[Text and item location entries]
## Begin

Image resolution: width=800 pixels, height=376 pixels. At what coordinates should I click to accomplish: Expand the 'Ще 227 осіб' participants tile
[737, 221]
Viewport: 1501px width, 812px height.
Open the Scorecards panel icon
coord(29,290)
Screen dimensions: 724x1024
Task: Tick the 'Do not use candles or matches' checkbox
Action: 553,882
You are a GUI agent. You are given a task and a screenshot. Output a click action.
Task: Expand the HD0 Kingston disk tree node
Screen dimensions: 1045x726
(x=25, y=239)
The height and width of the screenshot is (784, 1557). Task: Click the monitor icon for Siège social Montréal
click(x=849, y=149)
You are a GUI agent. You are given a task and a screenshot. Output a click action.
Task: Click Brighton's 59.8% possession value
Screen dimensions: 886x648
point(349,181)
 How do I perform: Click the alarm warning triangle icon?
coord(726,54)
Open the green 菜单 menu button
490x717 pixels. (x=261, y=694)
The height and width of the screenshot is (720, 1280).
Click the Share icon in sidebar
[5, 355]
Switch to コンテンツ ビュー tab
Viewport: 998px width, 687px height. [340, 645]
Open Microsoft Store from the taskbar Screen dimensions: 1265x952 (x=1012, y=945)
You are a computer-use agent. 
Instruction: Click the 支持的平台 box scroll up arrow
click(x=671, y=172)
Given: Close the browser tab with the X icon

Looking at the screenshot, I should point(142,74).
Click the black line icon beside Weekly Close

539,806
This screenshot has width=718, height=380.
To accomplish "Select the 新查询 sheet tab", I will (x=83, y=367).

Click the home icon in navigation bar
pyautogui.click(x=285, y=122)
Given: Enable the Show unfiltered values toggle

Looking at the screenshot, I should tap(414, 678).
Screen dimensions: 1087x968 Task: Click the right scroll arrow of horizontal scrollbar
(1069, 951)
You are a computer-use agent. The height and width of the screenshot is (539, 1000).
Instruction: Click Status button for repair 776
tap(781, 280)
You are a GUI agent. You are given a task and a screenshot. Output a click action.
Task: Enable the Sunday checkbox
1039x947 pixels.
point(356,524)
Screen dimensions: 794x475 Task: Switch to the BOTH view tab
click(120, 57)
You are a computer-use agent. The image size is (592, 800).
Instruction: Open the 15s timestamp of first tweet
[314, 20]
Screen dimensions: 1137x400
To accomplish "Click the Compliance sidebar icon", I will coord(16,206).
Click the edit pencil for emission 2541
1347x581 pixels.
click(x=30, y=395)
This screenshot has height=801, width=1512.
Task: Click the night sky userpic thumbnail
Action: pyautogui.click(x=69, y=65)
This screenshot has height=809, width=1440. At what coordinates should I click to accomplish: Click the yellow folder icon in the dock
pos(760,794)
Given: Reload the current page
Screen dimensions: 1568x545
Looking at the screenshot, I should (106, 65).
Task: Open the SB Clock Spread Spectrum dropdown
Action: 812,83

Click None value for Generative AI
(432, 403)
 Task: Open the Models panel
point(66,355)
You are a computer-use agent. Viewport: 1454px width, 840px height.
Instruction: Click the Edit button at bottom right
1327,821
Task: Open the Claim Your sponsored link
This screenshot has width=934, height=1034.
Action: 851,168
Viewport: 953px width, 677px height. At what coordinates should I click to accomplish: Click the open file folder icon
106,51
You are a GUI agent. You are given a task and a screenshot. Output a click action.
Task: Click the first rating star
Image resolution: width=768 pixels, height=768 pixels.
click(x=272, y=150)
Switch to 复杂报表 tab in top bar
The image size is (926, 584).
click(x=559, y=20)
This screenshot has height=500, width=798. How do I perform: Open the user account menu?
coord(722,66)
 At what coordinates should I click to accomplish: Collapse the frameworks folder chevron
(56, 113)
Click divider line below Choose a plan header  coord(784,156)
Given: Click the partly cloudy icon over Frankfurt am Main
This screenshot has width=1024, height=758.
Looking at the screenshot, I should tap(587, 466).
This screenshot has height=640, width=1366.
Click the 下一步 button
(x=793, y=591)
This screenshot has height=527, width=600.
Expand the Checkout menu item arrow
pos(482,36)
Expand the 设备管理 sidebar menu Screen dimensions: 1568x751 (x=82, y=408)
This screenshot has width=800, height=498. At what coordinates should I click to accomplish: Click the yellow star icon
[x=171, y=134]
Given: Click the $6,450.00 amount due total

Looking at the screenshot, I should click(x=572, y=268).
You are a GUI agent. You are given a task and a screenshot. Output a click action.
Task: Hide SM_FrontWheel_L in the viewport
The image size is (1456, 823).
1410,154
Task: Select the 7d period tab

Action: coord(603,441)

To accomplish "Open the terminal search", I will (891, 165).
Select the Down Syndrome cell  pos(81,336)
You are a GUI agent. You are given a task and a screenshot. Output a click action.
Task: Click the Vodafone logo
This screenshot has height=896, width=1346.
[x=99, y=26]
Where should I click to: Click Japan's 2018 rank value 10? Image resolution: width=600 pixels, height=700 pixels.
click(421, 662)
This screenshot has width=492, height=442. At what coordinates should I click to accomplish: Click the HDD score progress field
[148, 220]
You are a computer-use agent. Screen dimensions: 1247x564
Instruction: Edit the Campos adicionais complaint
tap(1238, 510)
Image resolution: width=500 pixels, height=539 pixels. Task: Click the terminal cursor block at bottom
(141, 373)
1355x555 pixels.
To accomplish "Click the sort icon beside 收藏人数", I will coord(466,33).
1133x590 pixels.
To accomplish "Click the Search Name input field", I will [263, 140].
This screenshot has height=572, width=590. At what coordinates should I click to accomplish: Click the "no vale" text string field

## End

Please copy the rows above word for word, all of them.

Image resolution: width=800 pixels, height=376 pixels. At what coordinates should I click to accomplish: Expand the 'Ще 227 осіб' participants tile
[737, 221]
Viewport: 1501px width, 812px height.
Open the Scorecards panel icon
coord(29,290)
Screen dimensions: 724x1024
Task: Tick the 'Do not use candles or matches' checkbox
Action: 553,882
You are a GUI agent. You are given a task and a screenshot. Output a click action.
Task: Expand the HD0 Kingston disk tree node
Screen dimensions: 1045x726
(x=25, y=239)
The height and width of the screenshot is (784, 1557). Task: Click the monitor icon for Siège social Montréal
click(x=849, y=149)
You are a GUI agent. You are given a task and a screenshot. Output a click action.
Task: Click Brighton's 59.8% possession value
Screen dimensions: 886x648
point(349,181)
 How do I perform: Click the alarm warning triangle icon?
coord(726,54)
Open the green 菜单 menu button
490x717 pixels. (x=261, y=694)
The height and width of the screenshot is (720, 1280).
Click the Share icon in sidebar
[5, 355]
Switch to コンテンツ ビュー tab
Viewport: 998px width, 687px height. [340, 645]
Open Microsoft Store from the taskbar Screen dimensions: 1265x952 (x=1012, y=945)
You are a computer-use agent. 
Instruction: Click the 支持的平台 box scroll up arrow
click(x=671, y=172)
Given: Close the browser tab with the X icon

Looking at the screenshot, I should point(142,74).
Click the black line icon beside Weekly Close

539,806
This screenshot has width=718, height=380.
To accomplish "Select the 新查询 sheet tab", I will (x=83, y=367).

Click the home icon in navigation bar
pyautogui.click(x=285, y=122)
Given: Enable the Show unfiltered values toggle

Looking at the screenshot, I should tap(414, 678).
Screen dimensions: 1087x968 Task: Click the right scroll arrow of horizontal scrollbar
(1069, 951)
You are a computer-use agent. The height and width of the screenshot is (539, 1000).
Instruction: Click Status button for repair 776
tap(781, 280)
You are a GUI agent. You are given a task and a screenshot. Output a click action.
Task: Enable the Sunday checkbox
1039x947 pixels.
point(356,524)
Screen dimensions: 794x475 Task: Switch to the BOTH view tab
click(120, 57)
You are a computer-use agent. The image size is (592, 800).
Instruction: Open the 15s timestamp of first tweet
[314, 20]
Screen dimensions: 1137x400
To accomplish "Click the Compliance sidebar icon", I will coord(16,206).
Click the edit pencil for emission 2541
1347x581 pixels.
click(x=30, y=395)
This screenshot has height=801, width=1512.
Task: Click the night sky userpic thumbnail
Action: pyautogui.click(x=69, y=65)
This screenshot has height=809, width=1440. At what coordinates should I click to accomplish: Click the yellow folder icon in the dock
pos(760,794)
Given: Reload the current page
Screen dimensions: 1568x545
Looking at the screenshot, I should (106, 65).
Task: Open the SB Clock Spread Spectrum dropdown
Action: 812,83

Click None value for Generative AI
(432, 403)
 Task: Open the Models panel
point(66,355)
You are a computer-use agent. Viewport: 1454px width, 840px height.
Instruction: Click the Edit button at bottom right
1327,821
Task: Open the Claim Your sponsored link
This screenshot has width=934, height=1034.
Action: 851,168
Viewport: 953px width, 677px height. At what coordinates should I click to accomplish: Click the open file folder icon
106,51
You are a GUI agent. You are given a task and a screenshot. Output a click action.
Task: Click the first rating star
Image resolution: width=768 pixels, height=768 pixels.
click(x=272, y=150)
Switch to 复杂报表 tab in top bar
The image size is (926, 584).
click(x=559, y=20)
This screenshot has height=500, width=798. How do I perform: Open the user account menu?
coord(722,66)
 At what coordinates should I click to accomplish: Collapse the frameworks folder chevron
(56, 113)
Click divider line below Choose a plan header  coord(784,156)
Given: Click the partly cloudy icon over Frankfurt am Main
This screenshot has width=1024, height=758.
Looking at the screenshot, I should tap(587, 466).
This screenshot has height=640, width=1366.
Click the 下一步 button
(x=793, y=591)
This screenshot has height=527, width=600.
Expand the Checkout menu item arrow
pos(482,36)
Expand the 设备管理 sidebar menu Screen dimensions: 1568x751 (x=82, y=408)
This screenshot has width=800, height=498. At what coordinates should I click to accomplish: Click the yellow star icon
[x=171, y=134]
Given: Click the $6,450.00 amount due total

Looking at the screenshot, I should click(x=572, y=268).
You are a GUI agent. You are given a task and a screenshot. Output a click action.
Task: Hide SM_FrontWheel_L in the viewport
The image size is (1456, 823).
1410,154
Task: Select the 7d period tab

Action: coord(603,441)

To accomplish "Open the terminal search", I will (891, 165).
Select the Down Syndrome cell  pos(81,336)
You are a GUI agent. You are given a task and a screenshot. Output a click action.
Task: Click the Vodafone logo
This screenshot has height=896, width=1346.
[x=99, y=26]
Where should I click to: Click Japan's 2018 rank value 10? Image resolution: width=600 pixels, height=700 pixels.
click(421, 662)
This screenshot has width=492, height=442. At what coordinates should I click to accomplish: Click the HDD score progress field
[148, 220]
You are a computer-use agent. Screen dimensions: 1247x564
Instruction: Edit the Campos adicionais complaint
tap(1238, 510)
Image resolution: width=500 pixels, height=539 pixels. Task: Click the terminal cursor block at bottom
(141, 373)
1355x555 pixels.
To accomplish "Click the sort icon beside 收藏人数", I will coord(466,33).
1133x590 pixels.
To accomplish "Click the Search Name input field", I will [263, 140].
This screenshot has height=572, width=590. At what coordinates should I click to accomplish: Click the "no vale" text string field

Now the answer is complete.